Однако на екатеринославских рабочих поражение москвичей произвело гнетущее впечатление. Видя это и не желая бессмысленного кровопролития, Екатеринославский Совет рабочих депутатов, его стачечный комитет и военная комиссия после бурного совместного заседания приняли решение прекратить политическую стачку в городе. В этом решении, которое сразу же было доведено до всех рабочих, Совет предупреждал, что в случае преследования со стороны правительства и его приспешников за стачку рабочие будут бороться с помощью новой забастовки, также всеми другими имеющимися в их руках средствами. Резолюция была напечатана в газете.

Губернатор, по-видимому, только и ждал такого поворота событий. Заявление о добровольном прекращении стачки приободрило жандармов. Губернатор не медлил. 27 декабря он отдал приказ войскам занять рабочую Чечелевку. В том же приказе предписывалось: дома, из которых будет сделан хоть один выстрел, подвергнуть артиллерийскому обстрелу. А на следующий день был отдан приказ об аресте главных агитаторов.

В рабочих поселках начались повальные обыски, облавы, аресты. Сначала, правда, деликатно, с опаской. Но потом разгул полицейского произвола достиг небывалого дотоле размаха и свирепости.
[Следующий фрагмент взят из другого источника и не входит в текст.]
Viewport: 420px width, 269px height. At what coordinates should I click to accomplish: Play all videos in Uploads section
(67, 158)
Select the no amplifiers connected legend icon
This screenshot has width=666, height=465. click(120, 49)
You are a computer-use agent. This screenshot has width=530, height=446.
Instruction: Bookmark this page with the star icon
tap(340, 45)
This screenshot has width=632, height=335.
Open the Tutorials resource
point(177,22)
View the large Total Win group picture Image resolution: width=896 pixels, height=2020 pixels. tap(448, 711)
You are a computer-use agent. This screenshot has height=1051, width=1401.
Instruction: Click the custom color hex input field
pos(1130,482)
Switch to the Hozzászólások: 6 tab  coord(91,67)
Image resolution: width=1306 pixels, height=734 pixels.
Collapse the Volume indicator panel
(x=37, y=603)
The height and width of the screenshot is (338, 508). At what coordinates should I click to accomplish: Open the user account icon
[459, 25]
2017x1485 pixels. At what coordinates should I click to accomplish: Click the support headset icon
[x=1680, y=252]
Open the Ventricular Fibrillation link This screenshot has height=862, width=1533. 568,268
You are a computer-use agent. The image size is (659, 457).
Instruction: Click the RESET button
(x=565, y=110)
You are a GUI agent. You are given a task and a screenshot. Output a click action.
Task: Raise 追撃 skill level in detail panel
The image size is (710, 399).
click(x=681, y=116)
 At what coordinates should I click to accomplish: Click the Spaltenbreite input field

Людей хватали десятками, иногда целыми семьями и гнали в тюрьму. Но это позднее. В первые же дни после подавления стачки жандармы действовали робко, опасаясь нового стихийного взрыва. Поэтому многим активистам-революционерам, которым в случае ареста грозила жестокая расправа, удалось спрятаться или вовсе уйти из города. Надеяться на милость победителей не приходилось: все уже знали, какое жуткое побоище устроили казаки и полиция в Москве. Пуля, петля, каторга и тюрьма стали судьбой сотен лучших пролетариев. Военно-полевые суды и кровавые «столыпинские галстуки», как в те дни называли виселицы, стали символом России.